The virtue of being ‘right’

Jack wrote this in July, 2005:

35 years or so ago I was spending some time hanging around the Geology Department of the University of Texas at a time when science was demonstrating to itself how turbulent and destructive any new and better ways of explaining reality can be.  Old-time, high ranking profs and department heads knew geology, knew it as it had been known, been developing for the past 50 years.  Had published papers on it, hung their hats on it.

Suddenly, along came plate tectonics theory, continental drift, turning all the hardened theories upside down.  The young lions of geology (untenured) broke their careers, many of them, betting on plate tectonics, but failing to realize how absurd any theory of continental drift was in relation to surviving that career moment.  The old timers weren’t about to put up with having the tablecloth yanked out from under the dinnerware they’d spent their careers building.

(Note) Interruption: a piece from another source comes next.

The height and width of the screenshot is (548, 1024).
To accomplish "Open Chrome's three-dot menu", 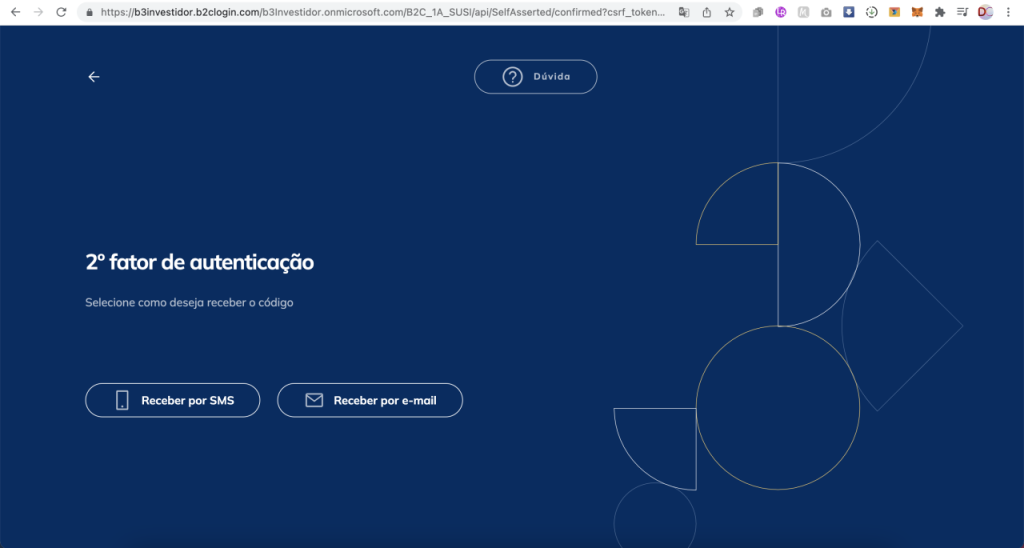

A few years later plate tectonics was a given… the underlying theory for all planetary geology.

Similar things have happened in physics regarding chaos theory and the still-emerging quantum theories.

But scientists aren’t the only ones guilty of nailing things down on the corners, once they’ve established a truth, based on what someone told them, or their own limited experience (however broad).  We all tend to do that.

And if we aren’t careful, we find ourselves wishing failure on others based on the nature of our own entrenched positions.  If someone manages to come up with something different, something that defies what we know, we tend to believe it somehow takes something away from us.  We WANT them to fail, to reaffirm what smart fellas we are.

There are lots of smart geologists in this world, smart physicists, smart mathmaticians, most traveling down a road that’s already paved…. a few are going off-road…. most of those off-roaders will find their ways back to the beaten path because most new ideas tend not to work out in the long haul.  But a few will be the forerunners of what everyone will believe and entrench themselves into a generation from now.

The problem is, there’s no way of judging which is which until the returns are in.  No matter how absurd an idea is, it’s not too absurd to be ‘right’.  And no matter how ‘right’ the current party line conventional wisdom is, it’s not too ‘right’ to have people laughing to think some idiot believed it a generation ago.

Strange folks, us.  Our preference for already being right will always trump our curiosity… almost always.